In this Bill the level of supports, which reflect European policy as much as our own, are much larger in the BMW region for the good reason that is where industry and jobs are most needed, but it is also where the tourism jobs are most needed. It is also where there is the greatest potential for expansion. We already have the basic infrastructure in our natural environment and in recent years there has been great investment in the built environment. The sight of hotels and restaurants closing around the country, perhaps never to be revived, is tragic and unnecessary.

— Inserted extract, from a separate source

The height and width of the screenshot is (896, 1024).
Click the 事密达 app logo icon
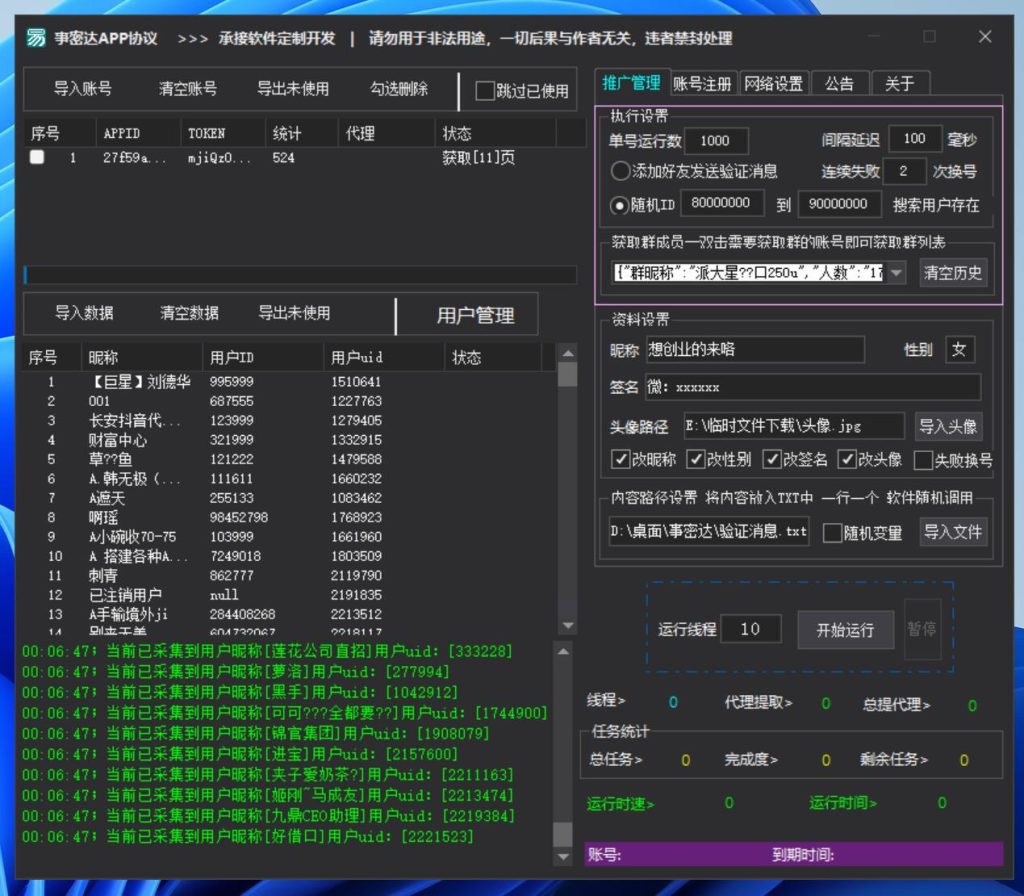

I fully support the concept of the State taking shares in high-potential start-up companies and I support increasing the thresholds above which direct Government approval is required by State agencies. It makes sense that the Cabinet should not have to bother itself except with the larger, more strategic projects and that the grant-aiding agencies such as IDA Ireland and Enterprise Ireland should be able to get on with the bulk of such decisions. Like my colleague, Deputy Varadkar, I find it ironic that we are legislating for this provision today while every other agency in the State, the local authorities, the NRA, Departments, including the Department of Education and Science, as I read in today's newspaper, must get direct approval from the Department of Finance before they can spend virtually anything. One wonders what that will do to the Department of Finance in terms of clogging up its workload. If any Department has enough to do, it is the Department of Finance.

The thresholds for individual research and development grants are to be raised by up to €7.5 million, representing a trebling of investment. This is highly desirable and is exactly the kind of business we must chase. If we get it, it is the kind of business most likely to stay. Companies involved in research and development are inclined to cluster so there is great potential for us to build on some early successes we have had. We are already beginning to make a name for ourselves in medical and health technology. The Bill updates a number of monetary thresholds. That is its primary purpose, as well as transferring the shares to Enterprise Ireland. Although the Minister says it does not reflect a change in policy direction, it underpins such a change. It reflect the fact that we no longer assume we will chase after inward investment on the basis that any job is worth chasing. We have to target jobs that are higher up the value chain and sustainable. IDA Ireland and other agencies appreciate that.

It will take more than generous grants to make Ireland an innovation and knowledge-driven economy. We must raise the standards in our universities and there is much discussion on that area. Crucially, we must invest in our schools, and even in preschools, particularly in science and maths teaching for boys and girls. It is particularly worrying that the numbers choosing the maths and science subjects are still falling because we will never build a smart economy if children do not take up these subjects. Education is fundamental to a research and development economy. We cannot begin by giving training grants at company level, welcome as they are. The kind of training we need for the future must begin in the teacher training colleges and our primary schools.